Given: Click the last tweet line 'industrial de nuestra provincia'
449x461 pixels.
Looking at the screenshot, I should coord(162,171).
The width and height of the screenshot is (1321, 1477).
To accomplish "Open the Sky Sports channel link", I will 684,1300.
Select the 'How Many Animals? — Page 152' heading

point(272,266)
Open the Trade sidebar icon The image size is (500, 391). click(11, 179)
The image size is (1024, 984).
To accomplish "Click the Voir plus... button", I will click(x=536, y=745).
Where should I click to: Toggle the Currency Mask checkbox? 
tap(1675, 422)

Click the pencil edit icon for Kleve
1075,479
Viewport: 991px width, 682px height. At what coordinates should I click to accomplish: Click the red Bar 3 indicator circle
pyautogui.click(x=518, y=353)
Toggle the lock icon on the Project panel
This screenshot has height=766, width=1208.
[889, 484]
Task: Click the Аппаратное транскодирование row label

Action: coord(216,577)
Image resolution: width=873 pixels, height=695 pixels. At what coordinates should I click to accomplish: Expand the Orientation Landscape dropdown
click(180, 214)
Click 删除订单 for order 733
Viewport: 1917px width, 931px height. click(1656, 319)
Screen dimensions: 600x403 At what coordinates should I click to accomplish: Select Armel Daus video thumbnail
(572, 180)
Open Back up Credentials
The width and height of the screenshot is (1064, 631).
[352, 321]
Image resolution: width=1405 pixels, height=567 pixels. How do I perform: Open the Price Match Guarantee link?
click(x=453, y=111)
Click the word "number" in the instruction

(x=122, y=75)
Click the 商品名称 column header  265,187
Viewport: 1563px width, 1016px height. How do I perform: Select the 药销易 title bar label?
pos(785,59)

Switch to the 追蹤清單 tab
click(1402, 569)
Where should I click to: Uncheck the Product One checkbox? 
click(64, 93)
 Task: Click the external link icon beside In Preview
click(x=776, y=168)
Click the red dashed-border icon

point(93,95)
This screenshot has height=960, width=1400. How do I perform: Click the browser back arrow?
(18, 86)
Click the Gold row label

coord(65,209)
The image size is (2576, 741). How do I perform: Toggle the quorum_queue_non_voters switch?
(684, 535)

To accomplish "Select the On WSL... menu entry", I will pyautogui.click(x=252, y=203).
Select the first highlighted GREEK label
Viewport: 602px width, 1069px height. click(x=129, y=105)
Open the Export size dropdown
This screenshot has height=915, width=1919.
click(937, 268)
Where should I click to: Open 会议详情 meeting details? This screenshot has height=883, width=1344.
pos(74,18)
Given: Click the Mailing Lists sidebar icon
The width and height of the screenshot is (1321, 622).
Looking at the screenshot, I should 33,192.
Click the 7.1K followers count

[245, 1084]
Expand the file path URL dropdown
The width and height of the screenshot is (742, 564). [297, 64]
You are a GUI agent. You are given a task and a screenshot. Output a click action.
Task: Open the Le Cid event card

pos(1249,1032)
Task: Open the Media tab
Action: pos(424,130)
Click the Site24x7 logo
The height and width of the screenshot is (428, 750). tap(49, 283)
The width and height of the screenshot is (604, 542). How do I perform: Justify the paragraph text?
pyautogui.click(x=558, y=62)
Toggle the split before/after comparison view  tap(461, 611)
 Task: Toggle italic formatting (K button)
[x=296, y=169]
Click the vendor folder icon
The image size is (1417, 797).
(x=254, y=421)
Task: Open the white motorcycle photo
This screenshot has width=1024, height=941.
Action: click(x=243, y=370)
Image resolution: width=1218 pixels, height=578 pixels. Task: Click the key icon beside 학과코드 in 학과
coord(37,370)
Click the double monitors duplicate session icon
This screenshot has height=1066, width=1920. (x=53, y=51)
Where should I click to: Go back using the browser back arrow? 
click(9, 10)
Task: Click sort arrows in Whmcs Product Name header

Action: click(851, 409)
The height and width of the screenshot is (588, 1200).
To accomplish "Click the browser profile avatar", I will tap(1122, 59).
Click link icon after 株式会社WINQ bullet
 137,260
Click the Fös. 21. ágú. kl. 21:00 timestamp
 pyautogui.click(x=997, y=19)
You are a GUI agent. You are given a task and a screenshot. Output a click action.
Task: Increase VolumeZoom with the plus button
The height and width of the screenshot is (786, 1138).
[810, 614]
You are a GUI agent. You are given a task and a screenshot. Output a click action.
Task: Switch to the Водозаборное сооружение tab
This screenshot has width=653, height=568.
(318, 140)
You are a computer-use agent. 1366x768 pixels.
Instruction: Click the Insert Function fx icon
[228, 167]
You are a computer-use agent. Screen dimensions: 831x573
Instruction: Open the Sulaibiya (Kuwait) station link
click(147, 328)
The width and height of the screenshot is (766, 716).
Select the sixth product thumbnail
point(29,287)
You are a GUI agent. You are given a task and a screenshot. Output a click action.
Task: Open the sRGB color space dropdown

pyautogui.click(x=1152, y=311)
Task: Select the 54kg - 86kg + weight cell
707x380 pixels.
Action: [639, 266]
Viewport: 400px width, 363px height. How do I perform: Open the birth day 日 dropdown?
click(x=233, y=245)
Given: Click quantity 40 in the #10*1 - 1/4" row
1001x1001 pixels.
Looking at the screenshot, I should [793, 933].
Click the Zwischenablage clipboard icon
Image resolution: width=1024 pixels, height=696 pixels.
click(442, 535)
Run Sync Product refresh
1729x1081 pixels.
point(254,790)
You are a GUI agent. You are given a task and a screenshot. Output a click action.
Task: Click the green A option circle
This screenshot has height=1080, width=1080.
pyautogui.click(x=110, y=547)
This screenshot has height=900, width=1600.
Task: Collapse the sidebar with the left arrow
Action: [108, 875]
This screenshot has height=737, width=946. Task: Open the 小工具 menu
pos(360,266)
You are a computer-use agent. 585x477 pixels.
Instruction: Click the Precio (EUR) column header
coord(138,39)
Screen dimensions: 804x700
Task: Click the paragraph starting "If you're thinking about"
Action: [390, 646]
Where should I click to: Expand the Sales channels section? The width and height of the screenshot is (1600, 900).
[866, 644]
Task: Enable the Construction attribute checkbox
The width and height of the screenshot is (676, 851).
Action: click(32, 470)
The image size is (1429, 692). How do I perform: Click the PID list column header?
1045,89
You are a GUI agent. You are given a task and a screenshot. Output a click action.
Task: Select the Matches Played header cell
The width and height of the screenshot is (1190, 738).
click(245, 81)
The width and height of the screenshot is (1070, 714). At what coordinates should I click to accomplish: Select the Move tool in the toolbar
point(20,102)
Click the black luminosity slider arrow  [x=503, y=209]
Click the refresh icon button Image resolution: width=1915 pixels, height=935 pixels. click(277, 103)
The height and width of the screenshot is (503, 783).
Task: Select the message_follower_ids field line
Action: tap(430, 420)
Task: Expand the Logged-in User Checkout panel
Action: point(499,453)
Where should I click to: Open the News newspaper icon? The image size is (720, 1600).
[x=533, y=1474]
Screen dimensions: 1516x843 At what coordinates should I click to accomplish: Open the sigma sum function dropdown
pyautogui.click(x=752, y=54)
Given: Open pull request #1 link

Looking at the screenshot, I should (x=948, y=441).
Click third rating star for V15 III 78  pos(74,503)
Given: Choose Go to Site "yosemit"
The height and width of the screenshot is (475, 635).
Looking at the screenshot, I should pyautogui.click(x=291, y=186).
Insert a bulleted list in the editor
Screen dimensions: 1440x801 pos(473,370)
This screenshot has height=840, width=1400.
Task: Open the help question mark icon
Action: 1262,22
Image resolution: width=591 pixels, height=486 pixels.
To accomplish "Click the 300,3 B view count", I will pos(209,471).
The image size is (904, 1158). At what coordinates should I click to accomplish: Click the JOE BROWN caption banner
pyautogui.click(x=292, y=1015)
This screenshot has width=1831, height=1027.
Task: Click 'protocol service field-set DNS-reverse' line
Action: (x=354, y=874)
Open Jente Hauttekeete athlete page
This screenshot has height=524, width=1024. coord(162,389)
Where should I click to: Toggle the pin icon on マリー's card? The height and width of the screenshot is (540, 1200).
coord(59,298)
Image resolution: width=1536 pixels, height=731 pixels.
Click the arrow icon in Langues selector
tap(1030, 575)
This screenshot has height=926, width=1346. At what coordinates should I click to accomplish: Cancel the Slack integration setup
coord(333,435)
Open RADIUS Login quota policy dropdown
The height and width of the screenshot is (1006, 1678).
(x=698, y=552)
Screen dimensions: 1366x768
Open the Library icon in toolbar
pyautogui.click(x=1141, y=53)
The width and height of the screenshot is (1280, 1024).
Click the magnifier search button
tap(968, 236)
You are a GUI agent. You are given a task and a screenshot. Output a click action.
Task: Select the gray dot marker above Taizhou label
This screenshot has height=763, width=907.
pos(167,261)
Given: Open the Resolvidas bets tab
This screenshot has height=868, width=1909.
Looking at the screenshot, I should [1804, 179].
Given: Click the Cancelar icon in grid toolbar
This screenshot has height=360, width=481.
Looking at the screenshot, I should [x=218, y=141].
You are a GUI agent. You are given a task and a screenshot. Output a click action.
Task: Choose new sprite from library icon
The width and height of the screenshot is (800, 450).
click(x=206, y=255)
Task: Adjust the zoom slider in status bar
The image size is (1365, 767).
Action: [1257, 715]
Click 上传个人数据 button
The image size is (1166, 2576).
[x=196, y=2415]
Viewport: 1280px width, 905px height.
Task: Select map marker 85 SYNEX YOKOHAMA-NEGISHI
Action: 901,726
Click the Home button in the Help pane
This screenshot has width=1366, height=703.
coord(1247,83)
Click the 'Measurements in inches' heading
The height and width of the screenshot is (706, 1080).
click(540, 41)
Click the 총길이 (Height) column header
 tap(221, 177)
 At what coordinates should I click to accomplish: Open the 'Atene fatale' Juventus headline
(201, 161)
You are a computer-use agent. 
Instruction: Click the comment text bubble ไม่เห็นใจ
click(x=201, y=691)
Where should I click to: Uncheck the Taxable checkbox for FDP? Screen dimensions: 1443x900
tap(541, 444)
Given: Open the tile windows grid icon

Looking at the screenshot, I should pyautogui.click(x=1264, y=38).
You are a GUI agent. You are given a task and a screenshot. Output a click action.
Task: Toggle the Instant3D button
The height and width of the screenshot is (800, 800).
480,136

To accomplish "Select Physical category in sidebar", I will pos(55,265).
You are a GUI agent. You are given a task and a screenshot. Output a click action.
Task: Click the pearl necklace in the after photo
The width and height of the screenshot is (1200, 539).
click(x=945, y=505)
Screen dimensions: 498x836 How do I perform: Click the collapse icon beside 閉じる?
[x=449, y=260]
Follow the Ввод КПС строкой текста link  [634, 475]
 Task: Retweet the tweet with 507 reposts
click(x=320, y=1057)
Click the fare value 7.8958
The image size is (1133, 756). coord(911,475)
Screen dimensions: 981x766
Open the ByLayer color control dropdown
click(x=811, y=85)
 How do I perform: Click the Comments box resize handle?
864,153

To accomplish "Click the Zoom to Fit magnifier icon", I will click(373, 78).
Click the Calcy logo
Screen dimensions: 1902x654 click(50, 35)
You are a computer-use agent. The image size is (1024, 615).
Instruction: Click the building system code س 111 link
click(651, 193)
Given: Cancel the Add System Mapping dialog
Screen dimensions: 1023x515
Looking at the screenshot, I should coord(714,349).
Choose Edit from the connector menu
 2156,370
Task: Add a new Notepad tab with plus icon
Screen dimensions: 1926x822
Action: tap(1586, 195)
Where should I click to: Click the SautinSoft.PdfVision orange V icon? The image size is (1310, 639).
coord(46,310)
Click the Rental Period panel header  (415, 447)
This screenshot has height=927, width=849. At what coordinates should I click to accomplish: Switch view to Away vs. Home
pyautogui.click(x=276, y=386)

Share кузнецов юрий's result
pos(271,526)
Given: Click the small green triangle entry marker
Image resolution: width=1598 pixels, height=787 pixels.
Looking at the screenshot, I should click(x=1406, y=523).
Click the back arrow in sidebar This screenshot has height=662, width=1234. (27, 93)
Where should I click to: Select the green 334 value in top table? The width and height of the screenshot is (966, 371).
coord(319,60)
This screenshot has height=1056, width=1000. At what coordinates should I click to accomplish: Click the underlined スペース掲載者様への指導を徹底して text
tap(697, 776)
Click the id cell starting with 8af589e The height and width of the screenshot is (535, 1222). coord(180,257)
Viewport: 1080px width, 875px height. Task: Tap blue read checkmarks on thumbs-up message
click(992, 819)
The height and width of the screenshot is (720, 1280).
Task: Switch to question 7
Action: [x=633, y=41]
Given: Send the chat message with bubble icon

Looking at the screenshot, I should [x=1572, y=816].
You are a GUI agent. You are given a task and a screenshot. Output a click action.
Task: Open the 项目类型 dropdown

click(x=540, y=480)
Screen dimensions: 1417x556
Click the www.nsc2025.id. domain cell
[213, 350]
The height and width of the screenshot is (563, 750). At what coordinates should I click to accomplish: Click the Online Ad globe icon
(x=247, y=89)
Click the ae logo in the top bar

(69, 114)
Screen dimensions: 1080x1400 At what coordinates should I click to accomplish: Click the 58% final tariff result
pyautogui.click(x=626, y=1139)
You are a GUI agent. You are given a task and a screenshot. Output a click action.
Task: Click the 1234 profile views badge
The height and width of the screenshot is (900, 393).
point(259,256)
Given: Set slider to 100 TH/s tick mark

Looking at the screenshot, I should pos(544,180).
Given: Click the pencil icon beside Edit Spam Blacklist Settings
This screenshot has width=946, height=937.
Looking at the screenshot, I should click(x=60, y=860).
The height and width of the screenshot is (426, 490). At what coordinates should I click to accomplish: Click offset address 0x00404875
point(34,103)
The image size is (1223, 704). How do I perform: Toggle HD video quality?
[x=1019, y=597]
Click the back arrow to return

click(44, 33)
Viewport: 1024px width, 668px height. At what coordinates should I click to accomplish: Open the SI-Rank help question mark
---+---
## What you need to do
From the records above, pull out each line that has "profile".

## Solution to this task
To accomplish "Click the browser profile avatar", I will tap(1122, 59).
Task: Click the 1234 profile views badge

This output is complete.